Dr. Parikh is the Director of the Cleveland Clinic Neurogenetics, Metabolic & Mitochondrial disease program. His clinical and research interests include the genetic diagnosis and treatment of patients with mitochondrial cytopathies, inborn errors of metabolism, cognitive and developmental regression, autism, leukodystrophies and developmental delays. He is part of the North American Mitochondrial Disease Research Consortium (NAMDC) and the Primary Investigator for the Pearson Syndrome Natural History study. He is an invited lecturer at national meetings and hospitals.
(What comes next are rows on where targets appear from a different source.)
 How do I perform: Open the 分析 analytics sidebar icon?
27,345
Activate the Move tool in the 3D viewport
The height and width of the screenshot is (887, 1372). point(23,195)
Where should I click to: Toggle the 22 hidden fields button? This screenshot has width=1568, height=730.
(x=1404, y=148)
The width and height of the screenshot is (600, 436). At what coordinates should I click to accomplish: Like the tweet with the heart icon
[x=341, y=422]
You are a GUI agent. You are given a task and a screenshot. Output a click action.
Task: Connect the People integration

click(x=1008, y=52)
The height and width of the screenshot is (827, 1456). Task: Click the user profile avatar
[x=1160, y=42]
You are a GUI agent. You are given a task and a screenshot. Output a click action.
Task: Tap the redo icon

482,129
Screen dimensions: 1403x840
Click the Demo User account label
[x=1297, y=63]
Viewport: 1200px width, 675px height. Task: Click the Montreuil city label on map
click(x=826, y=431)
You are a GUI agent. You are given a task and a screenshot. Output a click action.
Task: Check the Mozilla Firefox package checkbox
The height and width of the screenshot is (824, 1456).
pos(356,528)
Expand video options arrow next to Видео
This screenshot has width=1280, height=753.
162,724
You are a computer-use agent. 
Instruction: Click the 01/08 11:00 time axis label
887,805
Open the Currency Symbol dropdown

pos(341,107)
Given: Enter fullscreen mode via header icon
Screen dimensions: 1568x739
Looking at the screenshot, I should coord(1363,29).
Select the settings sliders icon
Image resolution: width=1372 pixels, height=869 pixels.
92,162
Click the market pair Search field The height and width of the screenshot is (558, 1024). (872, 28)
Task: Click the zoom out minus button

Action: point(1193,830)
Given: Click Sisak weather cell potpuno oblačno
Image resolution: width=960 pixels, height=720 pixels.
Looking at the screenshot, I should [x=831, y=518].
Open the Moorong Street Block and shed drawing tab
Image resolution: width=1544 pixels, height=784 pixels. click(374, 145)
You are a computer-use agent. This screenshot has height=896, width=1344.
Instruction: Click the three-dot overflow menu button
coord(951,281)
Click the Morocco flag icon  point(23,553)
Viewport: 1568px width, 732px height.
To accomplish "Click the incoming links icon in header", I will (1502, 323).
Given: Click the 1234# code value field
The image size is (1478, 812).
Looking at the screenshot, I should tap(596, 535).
He completed his residency in pediatrics and fellowship in child neurology at the Children’s Hospital of Pittsburgh and received additional training in genetics and metabolism at Cleveland Clinic and Centers for Inherited Diseases of Metabolism. Dr. Parikh has had the privilege of having Bruce Cohen, Charles Hoppel and Marvin Natowicz serve as his teachers during that time.
He joined the Cleveland Clinic in 2004. Since 2007, Dr. Parikh has been selected as one of “America’s Best Doctors.”
He serves as Scientific & Medical Advisor to the United Mitochondrial Disease Foundation, Cyclic Vomiting Syndrome Association and the International Foundation for CDKL5 Research. He is the Past President of the Mitochondrial Medicine Society. He is an invited faculty member of the North American Metabolic Academy. He was on the scientific planning committee of the Child Neurology Society and is an ad hoc reviewer for the Journal of Child Neurology, Journal of Inherited Metabolic Disease and Molecular Genetics & Metabolism.